_WHAT THIS TASK INVOLVES_
Give the following data as a numbered list, leaving out any blank lines.

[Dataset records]
**********

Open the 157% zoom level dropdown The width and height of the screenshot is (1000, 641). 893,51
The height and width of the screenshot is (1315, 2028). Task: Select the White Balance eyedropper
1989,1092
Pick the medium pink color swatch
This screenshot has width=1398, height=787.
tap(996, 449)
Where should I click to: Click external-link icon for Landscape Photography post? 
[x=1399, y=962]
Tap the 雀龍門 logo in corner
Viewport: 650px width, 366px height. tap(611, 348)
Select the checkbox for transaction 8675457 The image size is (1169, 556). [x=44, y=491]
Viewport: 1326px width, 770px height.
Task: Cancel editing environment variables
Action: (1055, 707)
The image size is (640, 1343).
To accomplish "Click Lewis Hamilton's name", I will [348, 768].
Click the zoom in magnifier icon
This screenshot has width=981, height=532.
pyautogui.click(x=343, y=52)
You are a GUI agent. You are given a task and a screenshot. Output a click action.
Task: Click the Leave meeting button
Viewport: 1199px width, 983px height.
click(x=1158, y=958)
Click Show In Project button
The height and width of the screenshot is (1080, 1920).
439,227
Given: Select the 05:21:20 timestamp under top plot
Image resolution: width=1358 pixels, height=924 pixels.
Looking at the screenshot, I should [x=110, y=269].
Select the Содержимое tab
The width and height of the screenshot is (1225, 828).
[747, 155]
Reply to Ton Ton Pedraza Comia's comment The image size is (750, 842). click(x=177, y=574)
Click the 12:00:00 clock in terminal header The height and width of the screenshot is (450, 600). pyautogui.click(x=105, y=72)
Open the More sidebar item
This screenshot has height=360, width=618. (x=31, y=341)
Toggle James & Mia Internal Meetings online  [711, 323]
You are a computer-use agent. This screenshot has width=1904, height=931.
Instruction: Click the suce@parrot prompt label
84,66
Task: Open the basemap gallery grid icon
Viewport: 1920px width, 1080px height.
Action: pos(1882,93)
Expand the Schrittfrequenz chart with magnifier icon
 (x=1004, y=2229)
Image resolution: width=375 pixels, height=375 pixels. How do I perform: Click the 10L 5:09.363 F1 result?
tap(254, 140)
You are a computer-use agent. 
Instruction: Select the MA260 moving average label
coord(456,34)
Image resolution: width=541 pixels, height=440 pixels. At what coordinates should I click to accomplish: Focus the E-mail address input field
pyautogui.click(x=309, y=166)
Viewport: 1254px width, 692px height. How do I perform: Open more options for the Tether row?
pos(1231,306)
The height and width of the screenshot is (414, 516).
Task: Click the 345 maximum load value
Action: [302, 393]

**********

_ANSWER TO THIS TASK_
1. Open the 157% zoom level dropdown The width and height of the screenshot is (1000, 641). 893,51
2. The height and width of the screenshot is (1315, 2028). Task: Select the White Balance eyedropper
3. 1989,1092
4. Pick the medium pink color swatch
5. This screenshot has width=1398, height=787.
6. tap(996, 449)
7. Where should I click to: Click external-link icon for Landscape Photography post? 
8. [x=1399, y=962]
9. Tap the 雀龍門 logo in corner
10. Viewport: 650px width, 366px height. tap(611, 348)
11. Select the checkbox for transaction 8675457 The image size is (1169, 556). [x=44, y=491]
12. Viewport: 1326px width, 770px height.
13. Task: Cancel editing environment variables
14. Action: (1055, 707)
15. The image size is (640, 1343).
16. To accomplish "Click Lewis Hamilton's name", I will [348, 768].
17. Click the zoom in magnifier icon
18. This screenshot has width=981, height=532.
19. pyautogui.click(x=343, y=52)
20. You are a GUI agent. You are given a task and a screenshot. Output a click action.
21. Task: Click the Leave meeting button
22. Viewport: 1199px width, 983px height.
23. click(x=1158, y=958)
24. Click Show In Project button
25. The height and width of the screenshot is (1080, 1920).
26. 439,227
27. Given: Select the 05:21:20 timestamp under top plot
28. Image resolution: width=1358 pixels, height=924 pixels.
29. Looking at the screenshot, I should [x=110, y=269].
30. Select the Содержимое tab
31. The width and height of the screenshot is (1225, 828).
32. [747, 155]
33. Reply to Ton Ton Pedraza Comia's comment The image size is (750, 842). click(x=177, y=574)
34. Click the 12:00:00 clock in terminal header The height and width of the screenshot is (450, 600). pyautogui.click(x=105, y=72)
35. Open the More sidebar item
36. This screenshot has height=360, width=618. (x=31, y=341)
37. Toggle James & Mia Internal Meetings online  [711, 323]
38. You are a computer-use agent. This screenshot has width=1904, height=931.
39. Instruction: Click the suce@parrot prompt label
40. 84,66
41. Task: Open the basemap gallery grid icon
42. Viewport: 1920px width, 1080px height.
43. Action: pos(1882,93)
44. Expand the Schrittfrequenz chart with magnifier icon
45.  (x=1004, y=2229)
46. Image resolution: width=375 pixels, height=375 pixels. How do I perform: Click the 10L 5:09.363 F1 result?
47. tap(254, 140)
48. You are a computer-use agent. 
49. Instruction: Select the MA260 moving average label
50. coord(456,34)
51. Image resolution: width=541 pixels, height=440 pixels. At what coordinates should I click to accomplish: Focus the E-mail address input field
52. pyautogui.click(x=309, y=166)
53. Viewport: 1254px width, 692px height. How do I perform: Open more options for the Tether row?
54. pos(1231,306)
55. The height and width of the screenshot is (414, 516).
56. Task: Click the 345 maximum load value
57. Action: [302, 393]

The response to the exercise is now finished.